There was now an odd sort of smoke, or fog, rising off the castle, or dripping down its sides, and a strange vertiginous gleam where the rope touched its walls, a quaking, precarious gleam that made no sense if you looked at it, made no sense in the same way the castle hanging in the sky over the briar hedge round Woodwold had made no sense, made no sense and made your head spin and your balance waver the way the upside-down things that had chased the Flinxes made no sense. The way the things in the bottom of the moat . . . Don’t look in the bottom of the moat, Rosie told herself. Don’t look at the contact point between a rope that doesn’t exist and a castle with no doors. Just pull.
Pull.
She glanced over at Narl; his face was drawn into deep lines with the intensity of what he was doing, and she felt a tiny foolish stirring in her breast, a stirring of hope. If he thinks . . .

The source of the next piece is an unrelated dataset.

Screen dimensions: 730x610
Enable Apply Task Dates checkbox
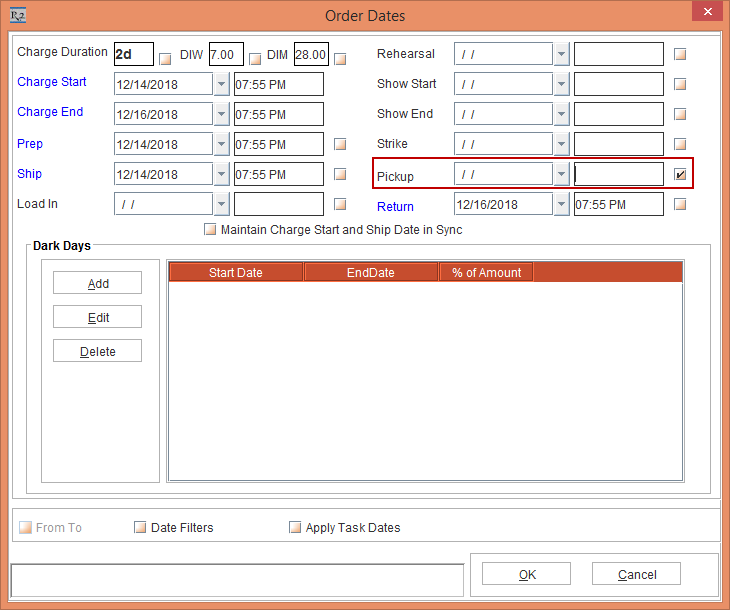coord(295,527)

She realised she was nearly tipping over backward; the rope was lengthening—or the castle wall was yielding to pressure. Sure it was: easy as squeezing whey from a stone, like the brave tailor in the story. In the story it was cheese, and he only said it was a stone. Don’t look. Don’t think. Just pull. She resolutely looked away from the castle and the moat, backed up a step, two steps, to keep the rope taut. The smoke, or whatever it was, was growing thicker; and it was enough like ordinary smoke that it made her eyes water, it caught in her throat and made her cough.
Pull
. She looked to her left: she could still see Narl through the increasing murk, but the animals, beyond him, were little more than huddled shapes.